Alcune sere fa durante un incontro pubblico a Catania hai parlato della visione insita nella missione della Sumud Flotilla; in cosa consiste secondo te?
«Questo tempo ci chiama a testimoniare ed agire. Io ho partecipato a diverse missioni a bordo di barche solidali. Sono stata su imbarcazioni che sono riuscite ad arrivare a Gaza e su altre che sono state attaccate e fermate mentre tentavano di farlo. Il potere e l’unità di questa missione, come anche di Handala e della Madleen, e la capacità che hanno avuto di catturare l’immaginazione popolare è senza precedenti. Ma nessuna di esse avrebbero potuto esistere senza i tantissimi e meravigliosi compagni che hanno lavorato dietro le quinte. Mai come ora la terra e il mare devono essere una cosa sola. Non possiamo persistere nello stato di completa assenza di azione politica a cui assistiamo a livello globale. L’unica arma che ci rimane è cercare di fermare insieme la macchina della morte».
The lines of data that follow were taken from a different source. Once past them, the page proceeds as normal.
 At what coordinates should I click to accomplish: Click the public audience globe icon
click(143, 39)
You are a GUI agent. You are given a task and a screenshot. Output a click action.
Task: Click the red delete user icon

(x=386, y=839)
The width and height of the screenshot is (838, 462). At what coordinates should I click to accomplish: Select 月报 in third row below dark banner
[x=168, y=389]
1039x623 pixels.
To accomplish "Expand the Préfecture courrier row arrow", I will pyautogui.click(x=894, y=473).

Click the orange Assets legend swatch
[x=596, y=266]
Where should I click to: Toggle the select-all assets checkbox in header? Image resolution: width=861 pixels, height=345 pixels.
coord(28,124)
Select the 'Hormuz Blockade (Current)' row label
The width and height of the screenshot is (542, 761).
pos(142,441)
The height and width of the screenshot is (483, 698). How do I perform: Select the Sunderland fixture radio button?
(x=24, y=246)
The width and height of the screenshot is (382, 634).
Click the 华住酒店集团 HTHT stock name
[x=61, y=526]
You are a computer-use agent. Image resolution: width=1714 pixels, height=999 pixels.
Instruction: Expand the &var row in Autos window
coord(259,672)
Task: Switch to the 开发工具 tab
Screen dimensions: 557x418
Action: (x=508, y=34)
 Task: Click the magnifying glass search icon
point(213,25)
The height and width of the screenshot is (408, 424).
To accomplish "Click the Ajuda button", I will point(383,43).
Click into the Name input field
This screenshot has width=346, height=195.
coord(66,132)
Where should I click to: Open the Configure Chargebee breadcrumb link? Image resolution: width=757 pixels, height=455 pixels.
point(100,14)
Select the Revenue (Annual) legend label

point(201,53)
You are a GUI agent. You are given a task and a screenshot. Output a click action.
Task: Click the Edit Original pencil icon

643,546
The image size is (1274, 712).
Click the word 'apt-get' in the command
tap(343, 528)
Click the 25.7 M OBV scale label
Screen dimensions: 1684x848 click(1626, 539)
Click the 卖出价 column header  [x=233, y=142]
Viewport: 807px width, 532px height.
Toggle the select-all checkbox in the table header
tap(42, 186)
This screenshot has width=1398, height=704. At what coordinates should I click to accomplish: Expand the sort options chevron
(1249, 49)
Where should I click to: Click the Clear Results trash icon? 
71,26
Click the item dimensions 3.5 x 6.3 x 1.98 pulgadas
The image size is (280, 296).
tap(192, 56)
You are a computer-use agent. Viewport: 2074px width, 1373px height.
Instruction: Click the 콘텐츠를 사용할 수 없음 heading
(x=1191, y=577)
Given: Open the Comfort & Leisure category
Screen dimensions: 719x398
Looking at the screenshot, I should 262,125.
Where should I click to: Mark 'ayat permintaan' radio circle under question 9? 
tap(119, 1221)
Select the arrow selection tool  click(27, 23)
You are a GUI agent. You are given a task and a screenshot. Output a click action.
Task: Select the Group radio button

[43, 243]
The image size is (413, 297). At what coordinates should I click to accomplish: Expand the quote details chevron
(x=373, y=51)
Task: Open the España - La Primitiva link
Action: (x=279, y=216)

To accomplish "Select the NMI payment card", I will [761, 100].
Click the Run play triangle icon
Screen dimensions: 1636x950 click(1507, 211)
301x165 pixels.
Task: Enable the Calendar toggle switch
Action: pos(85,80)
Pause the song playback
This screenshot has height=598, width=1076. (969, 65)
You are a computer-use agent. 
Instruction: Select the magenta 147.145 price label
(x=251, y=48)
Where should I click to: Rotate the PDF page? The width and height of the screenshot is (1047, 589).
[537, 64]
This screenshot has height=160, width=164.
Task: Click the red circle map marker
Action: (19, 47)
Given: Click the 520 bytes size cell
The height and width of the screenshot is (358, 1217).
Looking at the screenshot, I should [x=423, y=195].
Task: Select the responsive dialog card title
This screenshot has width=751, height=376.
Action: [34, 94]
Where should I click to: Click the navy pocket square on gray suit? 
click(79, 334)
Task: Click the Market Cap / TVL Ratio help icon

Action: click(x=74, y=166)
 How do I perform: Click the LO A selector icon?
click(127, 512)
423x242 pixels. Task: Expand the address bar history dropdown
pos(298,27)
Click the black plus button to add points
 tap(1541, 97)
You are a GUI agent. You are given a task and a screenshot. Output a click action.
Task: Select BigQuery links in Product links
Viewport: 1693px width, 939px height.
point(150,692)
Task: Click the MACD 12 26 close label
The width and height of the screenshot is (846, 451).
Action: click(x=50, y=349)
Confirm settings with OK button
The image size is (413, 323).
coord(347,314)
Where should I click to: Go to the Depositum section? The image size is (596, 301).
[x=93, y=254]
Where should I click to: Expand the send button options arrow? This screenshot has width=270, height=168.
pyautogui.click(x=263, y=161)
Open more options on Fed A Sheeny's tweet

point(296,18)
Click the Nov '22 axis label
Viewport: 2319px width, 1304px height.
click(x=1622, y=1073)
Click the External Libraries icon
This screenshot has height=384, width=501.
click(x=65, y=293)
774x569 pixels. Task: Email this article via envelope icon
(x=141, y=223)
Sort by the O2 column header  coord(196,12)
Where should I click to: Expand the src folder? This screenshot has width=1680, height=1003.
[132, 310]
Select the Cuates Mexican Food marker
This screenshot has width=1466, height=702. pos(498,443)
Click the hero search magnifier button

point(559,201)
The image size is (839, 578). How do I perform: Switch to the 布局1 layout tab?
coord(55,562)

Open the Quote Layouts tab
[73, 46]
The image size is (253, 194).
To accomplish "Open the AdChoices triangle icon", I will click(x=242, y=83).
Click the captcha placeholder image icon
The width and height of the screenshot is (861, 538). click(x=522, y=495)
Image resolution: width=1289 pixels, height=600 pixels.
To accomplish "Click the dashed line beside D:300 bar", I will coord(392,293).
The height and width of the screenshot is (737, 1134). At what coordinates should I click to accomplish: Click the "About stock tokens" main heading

Caoimhe Butterly, nel suo ispiratore intervento durante l’incontro tenutosi a Catania, aveva anche detto: «Dopo 2 anni di cieco genocidio in streaming è il tempo per l’amore radicale e per un’azione radicale. E in questo radicalismo le manifestazioni, i boicottaggi sono tasselli di un tutto che concorre verso lo stesso obiettivo. Tutto è importante e dobbiamo fare ancora di più, per esempio mettendo in atto lo sciopero generale. Il modo in cui la popolazione palestinese affronta la diaspora ci dà la forza per andare avanti con gioia e coraggio. Quest’onda di solidarietà ci rappresenta tutti. Il mare che ci circonda è vibrante e forte. Siamo in un’epoca di grande dolore, di tempeste, ingiustizia, di violenza. Ma in tutto questo Gaza e la Palestina sono un faro di umanità che ci sta chiamando, chiedendoci di essere coraggiosi. Penso a tutte queste piccole barche, ognuna portando la sua piccola luce che punta su Gaza. Teniamo gli occhi su quei fari, trovando il nostro faro dentro di noi, e continuiamo a organizzarci».